Tutto questo si traduce anche in un cambio di atmosfera e di equilibri interni negli Stati Uniti. Un tempo l’appoggio americano a Israele era ampiamente bipartisan, oggi è più squilibrato verso destra, con i repubblicani molto più schierati dei democratici (nel breve periodo questo non inficia i calcoli di Netanyahu, visto che i repubblicani potrebbero stravincere le legislative di novembre). Sui mass media Usa i resoconti da Gaza danno un risalto inedito alla sproporzione fra le vittime dei bombardamenti israeliani e quelle dei missili di Hamas (venti a uno, inclusi i militari). Edward Luce in un’analisi sul Financial Times mette in luce un’altra evoluzione, di tipo generazionale: l’appoggio all’azione di Israele resta maggioritario tra gli americani, ma crolla nella “generazione Millennio”, i giovani adulti che rappresentano il futuro, votano democratico, hanno contribuito in modo determinante alle due vittorie di Obama. Lo stesso Financial Times sottolinea il calo d’influenza dell’American Israel Public Affairs Committee, la storica organizzazione che promuove l’intesa fra i due paesi, sconfitta in due battaglie recenti al Congresso di Washington (sull’inasprimento delle sanzioni all’Iran, e sull’intervento militare in Siria).
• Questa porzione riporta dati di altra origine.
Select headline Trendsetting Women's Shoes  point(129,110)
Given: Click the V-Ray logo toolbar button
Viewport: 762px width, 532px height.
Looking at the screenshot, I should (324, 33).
Ai vertici della diplomazia Usa regge ancora un consenso di base sulle condizioni per una pacificazione a Gaza e in Cisgiordania: Israele deve accettare uno Stato palestinese sovrano; a loro volta i palestinesi con l’inclusione delle fazioni estreme come Hamas devono riconoscere il diritto d’Israele all’esistenza e alla sicurezza, quindi devono abbandonare la ricerca di una soluzione violenta. Ma è proprio per far accettare queste condizioni di base, che oggi manca il “capitale politico” da spendere sui due versanti. L’America non ha più l’influenza di una volta, su questa leadership israeliana. E il fronte dei paesi islamici moderati che dovrebbero piegare Hamas è traversato da tensioni interne: i rapporti si sono deteriorati tra il Cairo, Ankara, Riad. Dall’inizio delle primavere arabe la “piazza” è diventata un fattore di cui ogni autocrate della zona deve in qualche modo tener conto, e la “piazza” non è favorevole alle soluzioni di compromesso nella questione palestinese.
In quanto all’America, Obama è prigioniero di una profonda contraddizione interna: ha un’opinione pubblica attraversata da robuste correnti isolazioniste; i suoi cittadini vogliono un presidente che riporti a casa tutte le truppe (come sta facendo) e al tempo stesso conservi l’influenza di un superpoliziotto globale. «Molti cittadini — osserva Obama — sono preoccupati perché hanno la sensazione che il vecchio ordine mondiale non regge, ma le condizioni per un nuovo ordine ancora non si vedono». E come spesso accade, questo presidente è un analista di grande lucidità e visione, non altrettanto convincente quando passa all’azione.